Utilizando la luz amortiguada de una linterna para guiarse, se arrastró a través del centro comunitario hasta las habitaciones pequeñas en el extremo más alejado del edificio. Empleó los últimos restos de energía que pudo extraer de su cuerpo cansado y dolorido para subir por la claraboya y salir al tejado.
Carl estuvo sentado durante horas en el borde del tejado, con el frío viento azotándole a ráfagas la cara. Contempló la ciudad y su población muerta descomponiéndose a su alrededor.
El sol saldría pronto. La idea de otro nuevo día lo llenó de terror.
Carl no durmió más de una hora, hecho un ovillo sobre el tejado. La temperatura sólo estaba ligeramente por encima del punto de congelación, pero era infinitamente mejor sufrir el frío exterior que bajar y enfrentarse a la carnicería de dentro de la sala. Sabía que tendría que pasar por ello para volver a la moto y salir de allí, pero aún no.
Esa mañana, el mundo entero era gris. El cielo, los edificios, las calles y los cuerpos parecían haber perdido el color, y con ello toda la energía y la vida. Completamente empapado por la llovizna, Carl estaba tendido de lado y miraba a lo lejos, intentando decidir qué hacer. ¿Valía la pena intentar hacer algo? Empezó a preguntarse si se debía preocupar, y durante un momento estuvo considerando el suicidio. Sólo fue la falta de cualquier medio fácil para llevarlo a cabo lo que evitó que terminara con sus tormentos. No tenía pastillas o bebidas, y el tejado del centro comunitario no era lo suficientemente alto para saltar a una muerte segura. Tenía un cuchillo, pero no se decidía a utilizarlo. El envenenamiento por monóxido de carbono era una posibilidad, pero significaba que primero tendría que bajar...
Tembloroso, dolorido y con calambres en las piernas, se obligó a levantarse. Se protegió los ojos de la lluvia y miró hacia Hadley, donde había vivido con Sarah y Gemma. Al rememorar sus rostros se sintió terriblemente avergonzado. ¿Qué habría pensado Sarah de él si hubiera sabido lo que se había estado planteando unos segundos antes? ¿Y qué tipo de padre desperdiciaría su vida de forma tan tonta e inútil? Mientras pensaba en la familia que había perdido, tomó una decisión.
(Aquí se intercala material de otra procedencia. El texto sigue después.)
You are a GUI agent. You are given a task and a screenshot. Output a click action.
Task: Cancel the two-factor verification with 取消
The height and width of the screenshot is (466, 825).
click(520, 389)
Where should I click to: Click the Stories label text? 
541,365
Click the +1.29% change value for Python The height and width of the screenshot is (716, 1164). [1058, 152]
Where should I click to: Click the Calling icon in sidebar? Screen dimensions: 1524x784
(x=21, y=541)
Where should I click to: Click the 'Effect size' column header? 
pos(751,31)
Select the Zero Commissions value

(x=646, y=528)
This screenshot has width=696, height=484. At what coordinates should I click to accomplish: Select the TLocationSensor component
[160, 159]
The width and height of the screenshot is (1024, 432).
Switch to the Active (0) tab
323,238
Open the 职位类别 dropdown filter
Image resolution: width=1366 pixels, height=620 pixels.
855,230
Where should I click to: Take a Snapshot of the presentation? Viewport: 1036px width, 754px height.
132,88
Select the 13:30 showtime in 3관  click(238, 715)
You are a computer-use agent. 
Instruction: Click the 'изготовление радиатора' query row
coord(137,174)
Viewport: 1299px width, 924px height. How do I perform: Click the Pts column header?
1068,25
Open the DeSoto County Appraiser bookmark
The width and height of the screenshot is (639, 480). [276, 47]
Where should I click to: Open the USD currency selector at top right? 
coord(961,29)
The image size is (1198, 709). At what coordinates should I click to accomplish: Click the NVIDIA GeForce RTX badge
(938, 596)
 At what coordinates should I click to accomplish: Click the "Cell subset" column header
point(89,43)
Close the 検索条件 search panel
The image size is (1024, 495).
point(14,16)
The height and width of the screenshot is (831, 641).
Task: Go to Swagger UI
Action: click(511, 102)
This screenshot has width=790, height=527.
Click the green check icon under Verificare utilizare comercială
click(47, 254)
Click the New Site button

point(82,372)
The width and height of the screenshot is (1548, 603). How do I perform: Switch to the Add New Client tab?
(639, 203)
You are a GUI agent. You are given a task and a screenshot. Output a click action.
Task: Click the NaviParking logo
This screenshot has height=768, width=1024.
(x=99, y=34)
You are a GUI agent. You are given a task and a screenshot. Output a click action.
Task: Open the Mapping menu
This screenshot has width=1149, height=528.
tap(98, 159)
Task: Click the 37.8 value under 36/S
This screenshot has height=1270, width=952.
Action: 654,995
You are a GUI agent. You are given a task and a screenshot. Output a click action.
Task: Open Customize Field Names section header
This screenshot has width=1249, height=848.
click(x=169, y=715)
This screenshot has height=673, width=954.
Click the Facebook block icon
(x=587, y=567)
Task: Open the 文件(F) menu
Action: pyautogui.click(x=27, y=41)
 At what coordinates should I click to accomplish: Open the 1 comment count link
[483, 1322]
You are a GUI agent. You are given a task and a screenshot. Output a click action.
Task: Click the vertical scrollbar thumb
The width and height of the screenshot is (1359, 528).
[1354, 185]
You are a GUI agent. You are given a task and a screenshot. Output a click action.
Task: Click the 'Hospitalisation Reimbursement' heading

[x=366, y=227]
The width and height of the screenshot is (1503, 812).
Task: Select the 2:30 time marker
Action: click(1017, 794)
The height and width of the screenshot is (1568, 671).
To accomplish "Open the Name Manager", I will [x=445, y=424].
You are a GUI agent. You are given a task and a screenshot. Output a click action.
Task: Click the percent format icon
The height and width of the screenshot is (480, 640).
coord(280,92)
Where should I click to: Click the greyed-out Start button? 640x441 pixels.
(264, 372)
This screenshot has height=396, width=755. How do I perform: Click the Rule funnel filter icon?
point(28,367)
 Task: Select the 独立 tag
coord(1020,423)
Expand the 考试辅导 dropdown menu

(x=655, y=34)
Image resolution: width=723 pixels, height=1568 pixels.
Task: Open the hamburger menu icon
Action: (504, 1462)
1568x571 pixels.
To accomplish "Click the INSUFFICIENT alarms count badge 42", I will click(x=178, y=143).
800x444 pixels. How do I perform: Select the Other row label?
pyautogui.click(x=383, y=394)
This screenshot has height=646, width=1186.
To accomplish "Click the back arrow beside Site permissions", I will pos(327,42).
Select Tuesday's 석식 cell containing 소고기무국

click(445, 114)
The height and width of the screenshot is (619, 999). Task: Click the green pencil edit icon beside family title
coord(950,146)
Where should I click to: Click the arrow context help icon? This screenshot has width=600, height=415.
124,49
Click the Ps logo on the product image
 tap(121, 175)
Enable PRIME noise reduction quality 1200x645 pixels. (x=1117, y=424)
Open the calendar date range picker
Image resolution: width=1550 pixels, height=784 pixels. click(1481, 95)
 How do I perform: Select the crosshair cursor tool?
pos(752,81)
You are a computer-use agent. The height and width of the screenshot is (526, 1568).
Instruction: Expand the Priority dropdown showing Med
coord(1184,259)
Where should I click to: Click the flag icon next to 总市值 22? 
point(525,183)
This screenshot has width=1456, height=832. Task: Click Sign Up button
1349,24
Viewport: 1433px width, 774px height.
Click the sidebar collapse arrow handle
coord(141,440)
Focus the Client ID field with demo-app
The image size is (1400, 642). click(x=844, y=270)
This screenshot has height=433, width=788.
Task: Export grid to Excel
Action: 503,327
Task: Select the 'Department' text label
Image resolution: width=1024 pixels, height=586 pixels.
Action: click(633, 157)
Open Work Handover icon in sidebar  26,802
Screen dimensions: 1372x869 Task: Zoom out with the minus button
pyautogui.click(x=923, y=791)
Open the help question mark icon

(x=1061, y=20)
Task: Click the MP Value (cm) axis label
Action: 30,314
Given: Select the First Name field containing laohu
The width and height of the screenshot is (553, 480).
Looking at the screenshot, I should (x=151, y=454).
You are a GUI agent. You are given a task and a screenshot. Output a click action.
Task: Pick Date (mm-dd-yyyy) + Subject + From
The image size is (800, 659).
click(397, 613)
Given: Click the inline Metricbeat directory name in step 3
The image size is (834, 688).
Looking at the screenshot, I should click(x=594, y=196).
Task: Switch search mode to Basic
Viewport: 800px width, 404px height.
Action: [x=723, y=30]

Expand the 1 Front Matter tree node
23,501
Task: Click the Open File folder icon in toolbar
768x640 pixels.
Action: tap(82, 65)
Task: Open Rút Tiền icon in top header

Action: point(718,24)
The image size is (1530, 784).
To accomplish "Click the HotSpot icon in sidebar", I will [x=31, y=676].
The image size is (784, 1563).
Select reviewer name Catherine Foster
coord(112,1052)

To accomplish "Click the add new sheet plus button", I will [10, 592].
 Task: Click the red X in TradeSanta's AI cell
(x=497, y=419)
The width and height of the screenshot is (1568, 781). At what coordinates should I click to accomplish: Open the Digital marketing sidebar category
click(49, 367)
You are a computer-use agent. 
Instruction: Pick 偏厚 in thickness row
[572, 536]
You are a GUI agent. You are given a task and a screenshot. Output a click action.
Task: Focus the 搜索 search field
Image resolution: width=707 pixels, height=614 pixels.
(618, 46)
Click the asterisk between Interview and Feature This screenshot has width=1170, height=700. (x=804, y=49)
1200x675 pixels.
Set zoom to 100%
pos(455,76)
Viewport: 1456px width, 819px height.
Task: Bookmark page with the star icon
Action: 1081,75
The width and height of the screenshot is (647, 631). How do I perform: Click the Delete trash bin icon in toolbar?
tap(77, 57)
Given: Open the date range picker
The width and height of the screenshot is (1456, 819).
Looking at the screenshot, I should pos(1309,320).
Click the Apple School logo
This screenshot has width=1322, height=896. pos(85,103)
Había llegado el momento de volver a casa.
Sin pararse a pensar en la masacre del salón o en qué le estaría esperando al otro lado de la puerta, bajó por la claraboya. Atravesó el edificio, levantó la moto y se puso el casco. Abrió la puerta con cuidado y arrancó el motor. Un grupo de más de veinte cadáveres reaccionó inmediatamente ante el ruido, pero para cuando acabaron de darse la vuelta y miraron hacia el centro comunitario, Carl ya se había ido.
* * *
Llegó a Hadley en unos minutos. Subió una cuesta empinada y entró en el barrio donde había vivido, al pie de la colina. Apagó el motor y bajó con la moto rodando por inercia, su inquietud y nerviosismo fue en aumento mientras atravesaba una zona que, aunque seguía siendo tranquilizadoramente familiar, también era inquietantemente diferente de la última vez que la había visto. Cruzó ante el bar donde había pasado la última noche de sábado «normal» con su familia y amigos, y se sorprendió al ver lo mucho que habían crecido las malas hierbas. Había ratas buscando comida por los cubos de basura, y el edificio resultaba oscuro e inhóspito. La última vez que había estado allí, el local bullía de vida, repleto de gente y ruido.